- Opening Delimiter -

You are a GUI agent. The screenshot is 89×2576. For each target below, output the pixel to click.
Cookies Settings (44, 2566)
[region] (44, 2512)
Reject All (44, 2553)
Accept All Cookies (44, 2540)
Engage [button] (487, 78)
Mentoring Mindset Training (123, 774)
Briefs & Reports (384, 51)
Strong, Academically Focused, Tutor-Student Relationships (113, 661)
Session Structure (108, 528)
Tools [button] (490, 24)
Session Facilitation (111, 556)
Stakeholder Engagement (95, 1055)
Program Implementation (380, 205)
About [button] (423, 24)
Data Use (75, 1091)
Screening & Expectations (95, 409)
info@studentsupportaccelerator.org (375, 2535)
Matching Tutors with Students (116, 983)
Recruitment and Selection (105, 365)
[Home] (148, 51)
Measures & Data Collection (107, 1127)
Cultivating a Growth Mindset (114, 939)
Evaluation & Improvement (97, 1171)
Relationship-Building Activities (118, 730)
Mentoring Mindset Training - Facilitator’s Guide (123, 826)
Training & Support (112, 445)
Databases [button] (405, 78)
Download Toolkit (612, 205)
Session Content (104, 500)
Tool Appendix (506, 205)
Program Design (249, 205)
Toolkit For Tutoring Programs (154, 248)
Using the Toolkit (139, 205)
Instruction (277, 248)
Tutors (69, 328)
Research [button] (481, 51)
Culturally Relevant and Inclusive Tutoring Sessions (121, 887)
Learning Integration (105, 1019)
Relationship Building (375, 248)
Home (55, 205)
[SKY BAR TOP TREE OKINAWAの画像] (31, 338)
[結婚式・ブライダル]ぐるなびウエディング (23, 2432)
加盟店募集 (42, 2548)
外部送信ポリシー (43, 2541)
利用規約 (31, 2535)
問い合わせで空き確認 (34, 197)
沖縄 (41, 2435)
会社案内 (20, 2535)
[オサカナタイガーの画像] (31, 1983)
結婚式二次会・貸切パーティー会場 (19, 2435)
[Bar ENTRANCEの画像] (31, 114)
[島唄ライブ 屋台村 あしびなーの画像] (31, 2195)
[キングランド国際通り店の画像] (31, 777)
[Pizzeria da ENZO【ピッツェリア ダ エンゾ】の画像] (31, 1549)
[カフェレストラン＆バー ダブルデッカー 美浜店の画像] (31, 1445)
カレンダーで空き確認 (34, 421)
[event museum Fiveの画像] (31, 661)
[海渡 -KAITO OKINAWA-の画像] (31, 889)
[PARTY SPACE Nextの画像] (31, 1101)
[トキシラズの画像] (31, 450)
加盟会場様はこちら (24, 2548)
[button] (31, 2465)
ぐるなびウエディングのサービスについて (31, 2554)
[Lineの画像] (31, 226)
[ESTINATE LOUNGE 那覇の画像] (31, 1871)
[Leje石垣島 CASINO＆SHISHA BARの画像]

- Closing Delimiter -

*TASK REQUIREMENTS*. Please, from the material above, copy only the lines from the line with "Download Toolkit (612, 205)" up to and including the line with "結婚式二次会・貸切パーティー会場 (19, 2435)", exactly as written.

*TASK RESPONSE*.
Download Toolkit (612, 205)
Session Content (104, 500)
Tool Appendix (506, 205)
Program Design (249, 205)
Toolkit For Tutoring Programs (154, 248)
Using the Toolkit (139, 205)
Instruction (277, 248)
Tutors (69, 328)
Research [button] (481, 51)
Culturally Relevant and Inclusive Tutoring Sessions (121, 887)
Learning Integration (105, 1019)
Relationship Building (375, 248)
Home (55, 205)
[SKY BAR TOP TREE OKINAWAの画像] (31, 338)
[結婚式・ブライダル]ぐるなびウエディング (23, 2432)
加盟店募集 (42, 2548)
外部送信ポリシー (43, 2541)
利用規約 (31, 2535)
問い合わせで空き確認 (34, 197)
沖縄 (41, 2435)
会社案内 (20, 2535)
[オサカナタイガーの画像] (31, 1983)
結婚式二次会・貸切パーティー会場 (19, 2435)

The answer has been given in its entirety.